Inside Uber's Driverless Car Experiment
Popular Science|November - December 2016

Uber’s director of engineering Raffi Krikorian puts innovation on autopilot

Xavier Harding
Inside Uber's Driverless Car Experiment

NEARLY TWO YEARS AGO, UBER ROLLED INTO PENNSYLVANIA, POACHED RESEARCHERS FROM Carnegie Mellon University’s famed robotics program, and set up a secret facility to build an army of autonomous cars. In September, the company made history and finally dispatched its fleet of self-piloting cabs in Pittsburgh to pick up actual passengers. The cars rely on numerous sensors—cameras, lidar, GPS—to see where they’re going and avoid the number-one scourge of roadways everywhere: human error. Uber’s success could mean countless lives saved and the beginning of the end of human driving. Piloting the project is director of engineering Raffi Krikorian. He sat down with Popular Science to explain how his cars work, what the company will do in case of a crash, and what it’s like to commute to work each day in a self-driving vehicle.

The driverless-car business is getting crowded. Google, Lyft, Tesla— everyone is chasing this technology. You obviously don’t want to be left behind or left at the mercy of someone else’s tech. Is that the reason you’re doing this? What are the benefits to you?
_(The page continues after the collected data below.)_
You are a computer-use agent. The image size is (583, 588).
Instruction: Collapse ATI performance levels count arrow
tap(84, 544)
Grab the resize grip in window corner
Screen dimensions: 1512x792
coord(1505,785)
Think of it this way: Driving is actually a pretty dangerous thing. I think something like more than a million people die in car accidents each year. Ninety percent of those are from human error. So if you think of the number of rides Uber offers on a daily basis— 5 million rides, on average— part of it ends up being a safety issue for us.

What other benefits are there besides safety?

We also think autonomous vehicles can do better than human drivers in cities. We think we can do much better congestion planning. We can be smart about how to move people around.

This story is from the November - December 2016 edition of Popular Science.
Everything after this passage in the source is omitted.